Тем временем за спиной у нас уже стоял официант, который шепнул что-то на ухо сидевшему справа от меня советнику, а в проеме стеклянной двери показался владелец отеля и с оторопелым, несколько глуповатым видом уставился в нашу сторону, видимо, ожидая реакции.
Молодой человек, прежде чем занять свое место, поспешил к восседавшей во главе стола изящной и хрупкой даме, которая откинула голову с зачесанной кверху серебристой короной волос и с наслаждением подставила для поцелуя свой чистый лоб.
«Avez-vous bien dormi, Maman?[3]» – услышали мы.

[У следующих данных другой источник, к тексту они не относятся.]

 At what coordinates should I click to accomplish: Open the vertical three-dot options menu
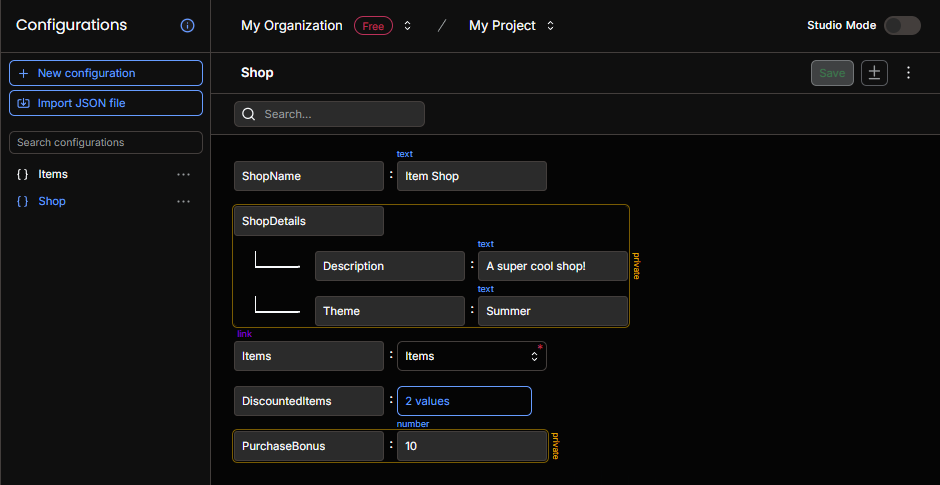[x=908, y=73]
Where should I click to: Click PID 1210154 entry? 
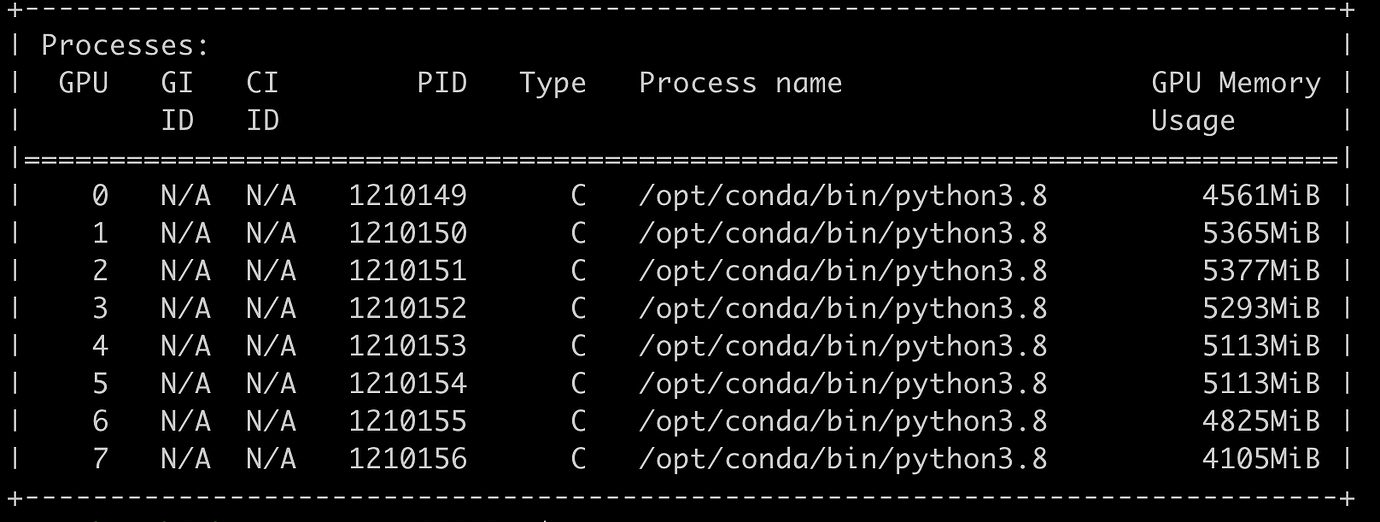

Советник же в этот момент вышиб из-под себя стул с такой силой, что он опрокинулся бы, не подхвати его стоявший рядом официант, и, забыв о приличиях, опрометью бросился из зала.
Его коренастая фигура почти уже скрылась в полумраке гостиной за стеклянной дверью, когда он, видимо, передумав, повернулся, на мгновенье застыл на месте, посмотрел на владельца отеля и, быстро вернувшись в зал, прошептал что-то на ухо пожилой даме, которая была не кто иная, я наконец-то могу это раскрыть, как графиня Штольберг, мать моего приятеля по детским играм, а также барышни в перчатках.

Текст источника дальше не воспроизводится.